Seçilmiş bölüm:
⟨

BİR KAÇ NASİHAT HEPİMİZ İÇİN

 BİR KAÇ NASİHAT HEPİMİZ İÇİN
06 Mart 2018 - 22:30

Yazılan çizilenden murat faydalı olmaktır. İlim odur ki kişi kendini bilsin. Yiğit odur ki nefsine söz geçirsin. Din nasihattir. Nefsin terbiyesidir. Akıllı kişi karlı işlere yatırım yapandır. Şu ziyanda olanlardan ayrılmak istiyorsan sağlam bir iman ile beraber Salih ameller işle. Akrabaya yolda kalmışa yardım et. İyiliği emredip kötülükten alıkoymaya çalış. Başına gelene sabret İmtihan sırrına vakıf ol. Haktan ayrılma Hakkı ayakta tut. Yol yakın iken sıhhatin yerinde iken malın mülkün imkânın var iken ahretini mamur et. Ölüm meleği kapını çalmadan yolculuk için hazırlıklı ol.

⟩

Veri kümesi kesiti:
⟨

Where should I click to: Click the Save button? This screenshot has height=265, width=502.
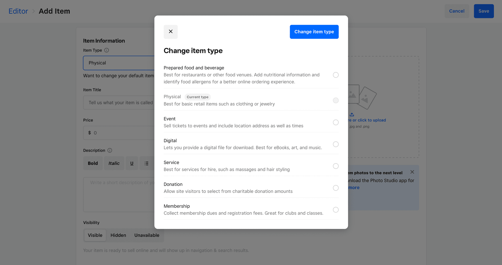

⟩

Alıştırmanın amacı:
Nasihatler üzerine yazılmış metinden, "Yazılan çizilenden murat" sözlerini içeren yerle başlayıp "için hazırlıklı ol." ile biten kısmı hiçbir değişiklik yapmadan kopyalayın.

Alıştırma yanıtı:
Yazılan çizilenden murat faydalı olmaktır. İlim odur ki kişi kendini bilsin. Yiğit odur ki nefsine söz geçirsin. Din nasihattir. Nefsin terbiyesidir. Akıllı kişi karlı işlere yatırım yapandır. Şu ziyanda olanlardan ayrılmak istiyorsan sağlam bir iman ile beraber Salih ameller işle. Akrabaya yolda kalmışa yardım et. İyiliği emredip kötülükten alıkoymaya çalış. Başına gelene sabret İmtihan sırrına vakıf ol. Haktan ayrılma Hakkı ayakta tut. Yol yakın iken sıhhatin yerinde iken malın mülkün imkânın var iken ahretini mamur et. Ölüm meleği kapını çalmadan yolculuk için hazırlıklı ol.